Work instruction:
Repeat the records below in their entirety, exactly.

Available data:
----

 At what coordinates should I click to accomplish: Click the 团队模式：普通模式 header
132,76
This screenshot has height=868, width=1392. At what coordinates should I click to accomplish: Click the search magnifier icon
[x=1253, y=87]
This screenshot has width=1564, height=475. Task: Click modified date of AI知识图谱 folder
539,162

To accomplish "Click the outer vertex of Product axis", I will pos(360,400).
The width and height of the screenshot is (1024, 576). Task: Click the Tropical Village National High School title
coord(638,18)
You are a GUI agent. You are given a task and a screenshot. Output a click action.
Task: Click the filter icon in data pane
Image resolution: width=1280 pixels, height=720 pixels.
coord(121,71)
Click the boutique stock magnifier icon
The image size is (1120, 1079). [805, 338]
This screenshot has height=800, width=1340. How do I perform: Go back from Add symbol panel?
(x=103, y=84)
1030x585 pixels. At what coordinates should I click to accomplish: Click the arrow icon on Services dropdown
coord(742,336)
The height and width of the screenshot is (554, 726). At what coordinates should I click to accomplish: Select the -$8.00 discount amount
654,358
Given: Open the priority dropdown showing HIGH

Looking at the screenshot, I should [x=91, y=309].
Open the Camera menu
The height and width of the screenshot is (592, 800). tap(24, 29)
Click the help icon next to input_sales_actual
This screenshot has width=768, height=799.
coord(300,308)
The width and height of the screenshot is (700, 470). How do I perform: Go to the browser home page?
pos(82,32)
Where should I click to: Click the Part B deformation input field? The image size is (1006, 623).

----

Task solution:
 At what coordinates should I click to accomplish: Click the 团队模式：普通模式 header
132,76
This screenshot has height=868, width=1392. At what coordinates should I click to accomplish: Click the search magnifier icon
[x=1253, y=87]
This screenshot has width=1564, height=475. Task: Click modified date of AI知识图谱 folder
539,162

To accomplish "Click the outer vertex of Product axis", I will pos(360,400).
The width and height of the screenshot is (1024, 576). Task: Click the Tropical Village National High School title
coord(638,18)
You are a GUI agent. You are given a task and a screenshot. Output a click action.
Task: Click the filter icon in data pane
Image resolution: width=1280 pixels, height=720 pixels.
coord(121,71)
Click the boutique stock magnifier icon
The image size is (1120, 1079). [805, 338]
This screenshot has height=800, width=1340. How do I perform: Go back from Add symbol panel?
(x=103, y=84)
1030x585 pixels. At what coordinates should I click to accomplish: Click the arrow icon on Services dropdown
coord(742,336)
The height and width of the screenshot is (554, 726). At what coordinates should I click to accomplish: Select the -$8.00 discount amount
654,358
Given: Open the priority dropdown showing HIGH

Looking at the screenshot, I should [x=91, y=309].
Open the Camera menu
The height and width of the screenshot is (592, 800). tap(24, 29)
Click the help icon next to input_sales_actual
This screenshot has width=768, height=799.
coord(300,308)
The width and height of the screenshot is (700, 470). How do I perform: Go to the browser home page?
pos(82,32)
Where should I click to: Click the Part B deformation input field? The image size is (1006, 623).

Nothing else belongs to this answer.